A faithful copy is required. Print each line of the data exactly and omit the pictures.

Saved data entries:
++++

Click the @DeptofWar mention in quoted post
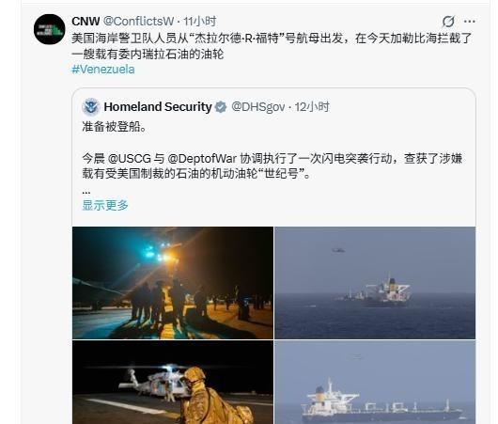This screenshot has height=424, width=498. pos(202,158)
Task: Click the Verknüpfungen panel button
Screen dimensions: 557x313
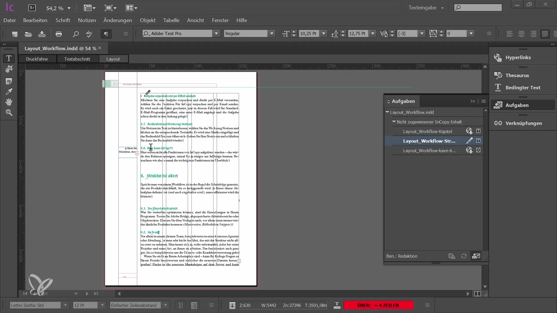Action: point(524,123)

++++

▶ [ANSWER SPACE]:
Click the @DeptofWar mention in quoted post
This screenshot has height=424, width=498. pos(202,158)
Task: Click the Verknüpfungen panel button
Screen dimensions: 557x313
Action: point(524,123)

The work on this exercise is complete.